If you do see the above then you’ll find that the plugin will stay running in your shell and will stubbornly refuse to respond to Ctrl+C to terminate it, because it thinks it’s running as a child of Terraform Core and so is expecting to be shut down in a different way. I used Ctrl+\ (that is, a backslash) in my terminal to send SIGQUIT to the plugin and thus make it quit with an obnoxious set of stack traces, which are not important to this problem.

If you try this and see the plugin print out any other messaging instead of the handshake line then it would help me to see the full output the plugin printed, including any JSON log lines it might have emitted.

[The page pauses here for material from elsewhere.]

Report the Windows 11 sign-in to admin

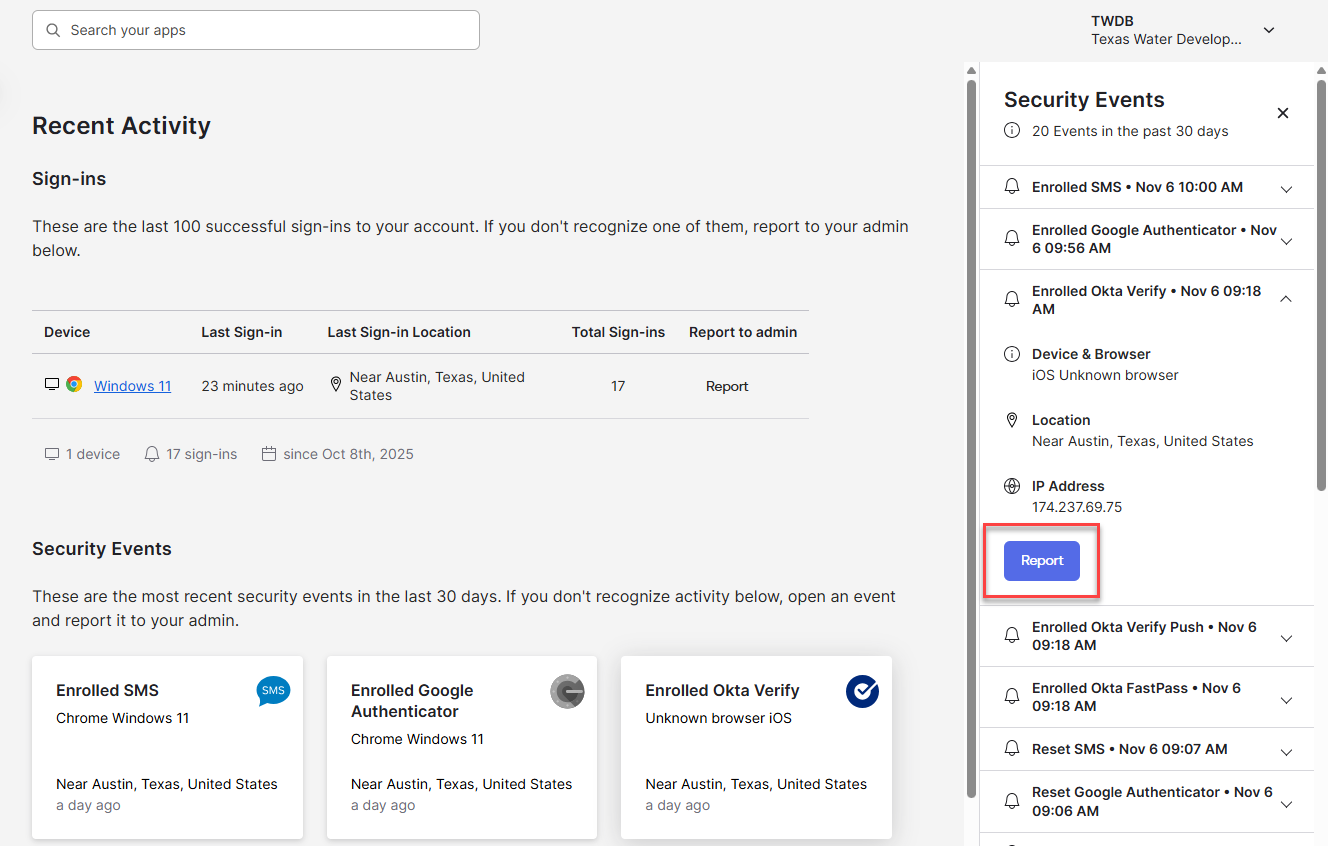[727, 386]
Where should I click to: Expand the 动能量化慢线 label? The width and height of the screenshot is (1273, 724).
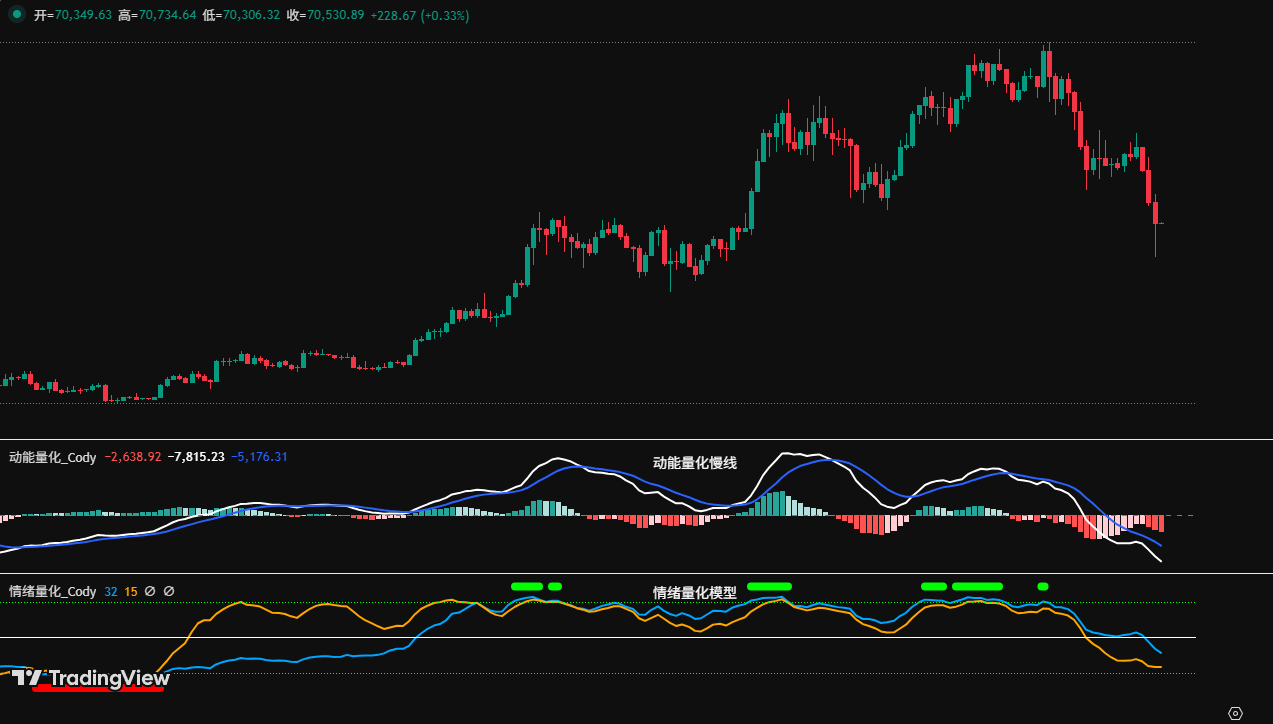(x=693, y=463)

If you instead saw it return a similar handshake message like above and had to quit it explicitly with Ctrl+\ then I’d like to know about that too. Unfortunately that won’t give us much new information but at least I can try to think of a different strategy to reproduce how the plugin is crashing.